WORK TO BE COMPLETED: Write out every entry below exactly as it appears. Pictures do not belong in the copy.

[[ LISTED RECORDS open ]]

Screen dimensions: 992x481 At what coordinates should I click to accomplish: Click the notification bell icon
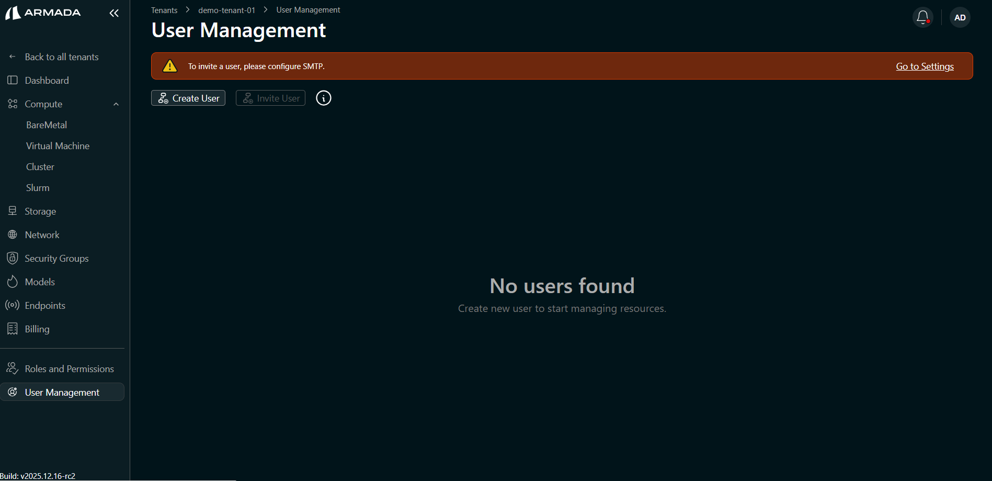point(922,17)
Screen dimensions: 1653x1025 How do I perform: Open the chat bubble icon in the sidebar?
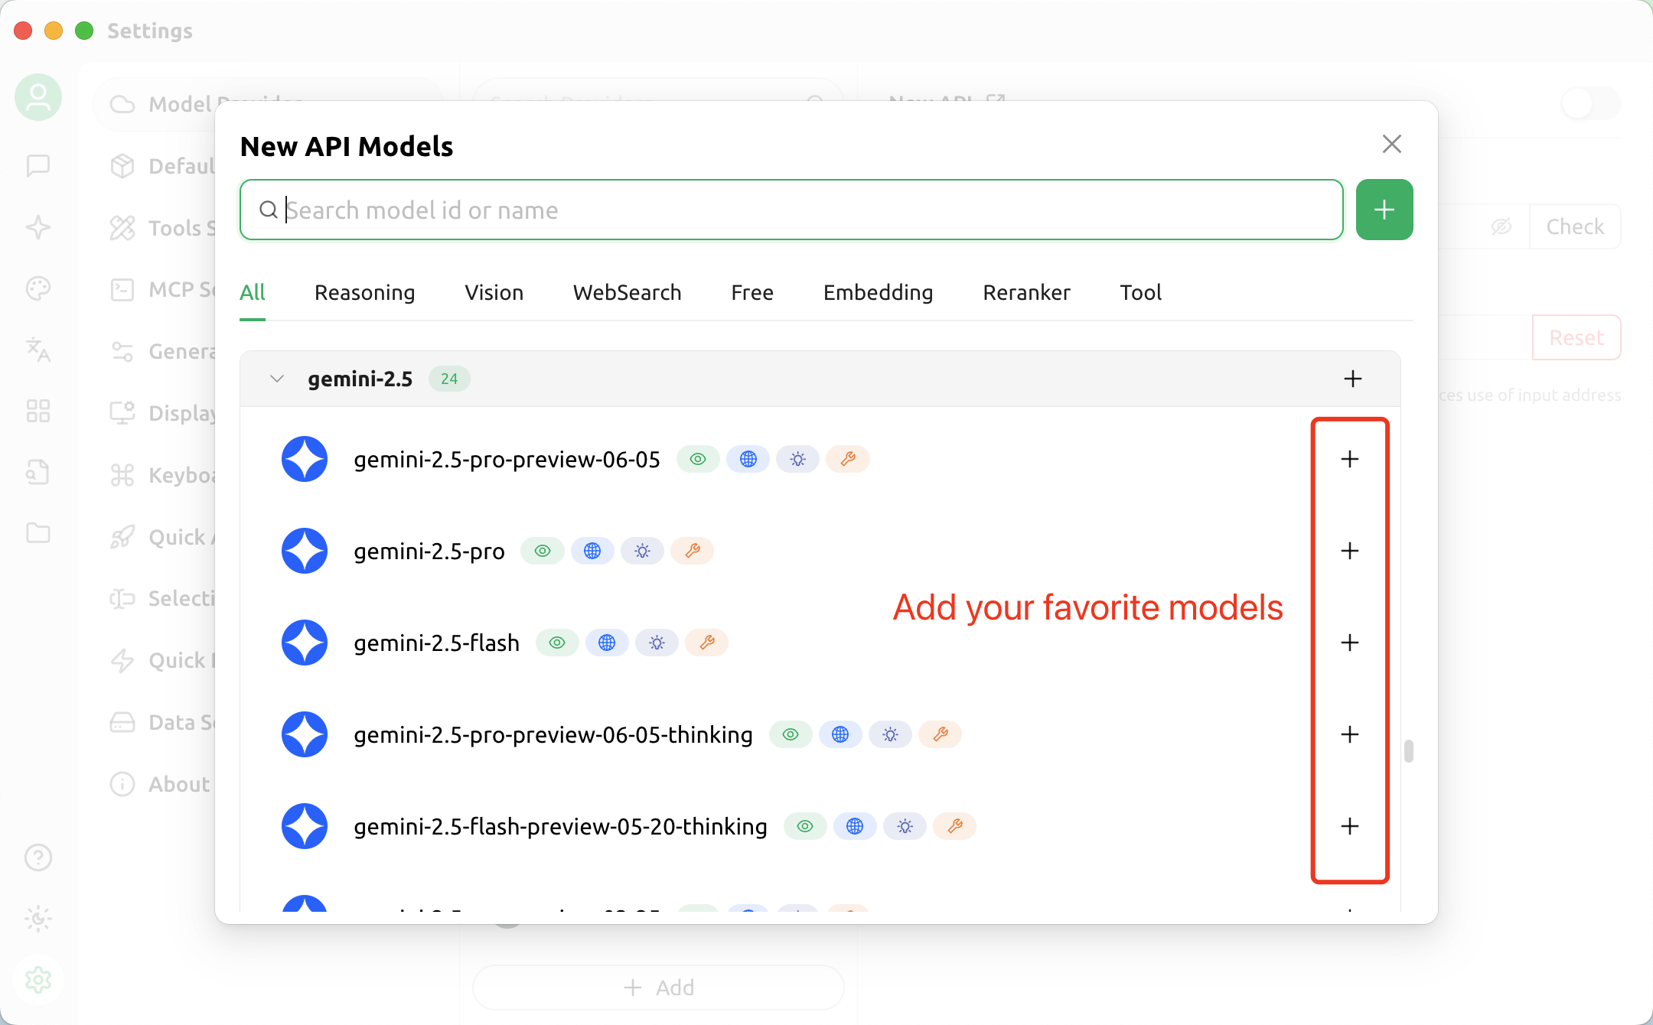coord(38,166)
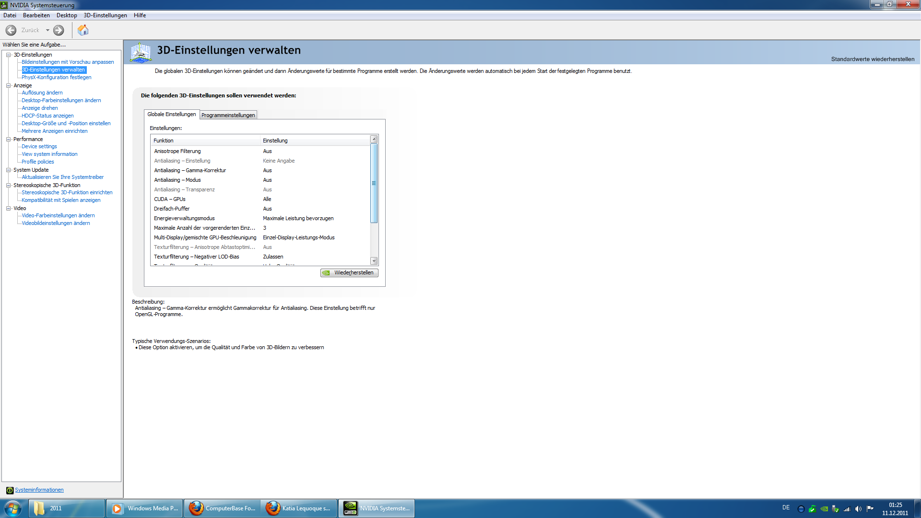This screenshot has width=921, height=518.
Task: Open Firefox ComputerBase taskbar icon
Action: 222,508

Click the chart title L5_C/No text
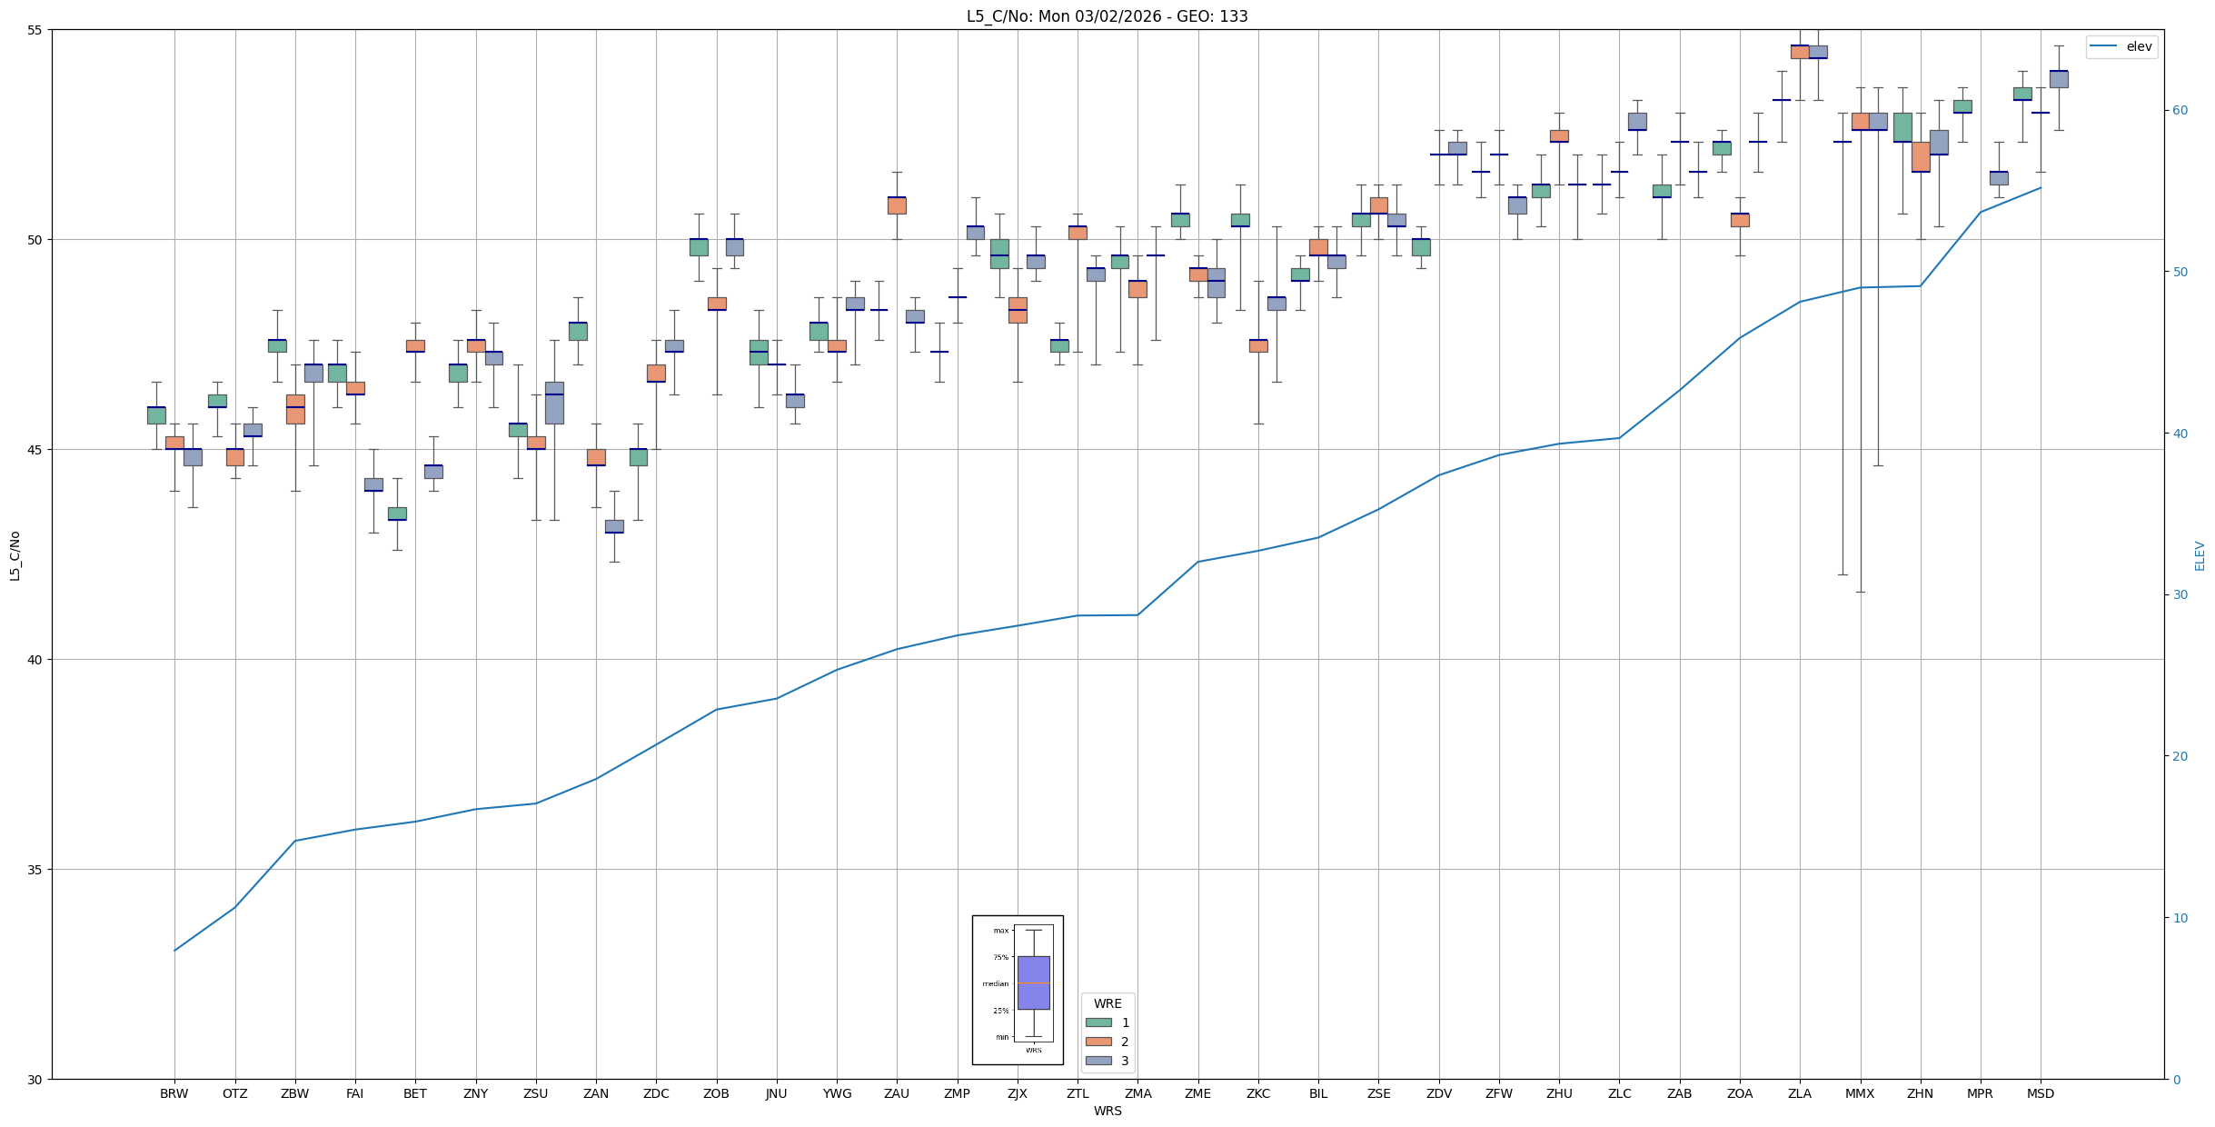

[[ LISTED RECORDS closed ]]

YOUR RESPONSE:
Screen dimensions: 992x481 At what coordinates should I click to accomplish: Click the notification bell icon
point(922,17)
Screen dimensions: 1653x1025 How do I perform: Open the chat bubble icon in the sidebar?
coord(38,166)
This screenshot has width=921, height=518.
Task: Open Firefox ComputerBase taskbar icon
Action: 222,508

Click the chart title L5_C/No text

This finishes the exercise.